Task description:
Search the listing below for the line containing "Toggle the Länder/Regionen". From there through the line containing "Task: Click the chat", transcribe every line exactly, both ends included.

Working data:
========================================
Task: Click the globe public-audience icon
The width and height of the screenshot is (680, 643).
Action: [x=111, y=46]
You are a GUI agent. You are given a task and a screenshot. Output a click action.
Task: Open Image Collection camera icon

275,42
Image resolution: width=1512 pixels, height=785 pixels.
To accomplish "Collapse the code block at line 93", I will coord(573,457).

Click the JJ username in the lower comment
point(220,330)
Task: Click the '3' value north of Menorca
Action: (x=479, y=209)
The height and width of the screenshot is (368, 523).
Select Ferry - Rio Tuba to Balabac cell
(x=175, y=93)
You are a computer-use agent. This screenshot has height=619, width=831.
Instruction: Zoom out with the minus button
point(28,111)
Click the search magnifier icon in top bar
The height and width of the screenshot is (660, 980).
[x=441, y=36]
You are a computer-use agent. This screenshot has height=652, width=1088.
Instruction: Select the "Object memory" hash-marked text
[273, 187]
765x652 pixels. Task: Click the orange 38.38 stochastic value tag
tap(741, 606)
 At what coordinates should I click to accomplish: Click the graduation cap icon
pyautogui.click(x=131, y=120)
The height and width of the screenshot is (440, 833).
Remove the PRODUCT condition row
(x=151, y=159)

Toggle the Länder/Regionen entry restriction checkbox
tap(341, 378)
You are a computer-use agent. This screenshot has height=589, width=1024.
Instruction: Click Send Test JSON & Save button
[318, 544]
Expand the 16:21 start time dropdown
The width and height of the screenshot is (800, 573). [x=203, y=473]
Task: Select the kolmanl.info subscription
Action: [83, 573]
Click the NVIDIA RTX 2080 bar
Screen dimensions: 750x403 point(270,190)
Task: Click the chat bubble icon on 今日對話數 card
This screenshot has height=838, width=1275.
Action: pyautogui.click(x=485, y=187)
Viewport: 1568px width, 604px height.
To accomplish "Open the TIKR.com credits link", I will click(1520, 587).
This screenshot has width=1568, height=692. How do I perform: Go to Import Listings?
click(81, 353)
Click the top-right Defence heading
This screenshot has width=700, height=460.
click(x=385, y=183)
========================================
Worked solution:
Toggle the Länder/Regionen entry restriction checkbox
tap(341, 378)
You are a computer-use agent. This screenshot has height=589, width=1024.
Instruction: Click Send Test JSON & Save button
[318, 544]
Expand the 16:21 start time dropdown
The width and height of the screenshot is (800, 573). [x=203, y=473]
Task: Select the kolmanl.info subscription
Action: [83, 573]
Click the NVIDIA RTX 2080 bar
Screen dimensions: 750x403 point(270,190)
Task: Click the chat bubble icon on 今日對話數 card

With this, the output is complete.